Work task ::
Include only the line with "How do I perform: Choose" and the lines after it, each reproduced exactly as it stands in the entries below.

Provided information ::
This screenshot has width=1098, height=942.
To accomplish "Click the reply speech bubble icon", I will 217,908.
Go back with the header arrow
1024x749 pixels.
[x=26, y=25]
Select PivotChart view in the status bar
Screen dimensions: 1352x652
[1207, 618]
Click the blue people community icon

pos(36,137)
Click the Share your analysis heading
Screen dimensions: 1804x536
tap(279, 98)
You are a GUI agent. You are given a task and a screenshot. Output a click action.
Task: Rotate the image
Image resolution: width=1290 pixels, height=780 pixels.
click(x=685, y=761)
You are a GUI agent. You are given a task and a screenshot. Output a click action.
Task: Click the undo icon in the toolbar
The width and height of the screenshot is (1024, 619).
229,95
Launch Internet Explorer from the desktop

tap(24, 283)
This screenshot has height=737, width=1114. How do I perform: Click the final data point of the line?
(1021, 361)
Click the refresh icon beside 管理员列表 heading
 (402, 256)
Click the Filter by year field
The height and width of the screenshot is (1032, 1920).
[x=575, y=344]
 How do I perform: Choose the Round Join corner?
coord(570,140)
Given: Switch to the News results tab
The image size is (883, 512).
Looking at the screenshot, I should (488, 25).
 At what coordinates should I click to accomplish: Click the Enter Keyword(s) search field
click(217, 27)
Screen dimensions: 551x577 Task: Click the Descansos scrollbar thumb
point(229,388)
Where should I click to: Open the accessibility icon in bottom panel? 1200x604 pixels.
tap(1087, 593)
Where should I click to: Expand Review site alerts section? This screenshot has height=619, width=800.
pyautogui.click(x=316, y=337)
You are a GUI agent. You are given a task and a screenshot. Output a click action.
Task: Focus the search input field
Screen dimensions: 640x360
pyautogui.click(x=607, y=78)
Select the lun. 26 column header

Your response ::
 How do I perform: Choose the Round Join corner?
coord(570,140)
Given: Switch to the News results tab
The image size is (883, 512).
Looking at the screenshot, I should (488, 25).
 At what coordinates should I click to accomplish: Click the Enter Keyword(s) search field
click(217, 27)
Screen dimensions: 551x577 Task: Click the Descansos scrollbar thumb
point(229,388)
Where should I click to: Open the accessibility icon in bottom panel? 1200x604 pixels.
tap(1087, 593)
Where should I click to: Expand Review site alerts section? This screenshot has height=619, width=800.
pyautogui.click(x=316, y=337)
You are a GUI agent. You are given a task and a screenshot. Output a click action.
Task: Focus the search input field
Screen dimensions: 640x360
pyautogui.click(x=607, y=78)
Select the lun. 26 column header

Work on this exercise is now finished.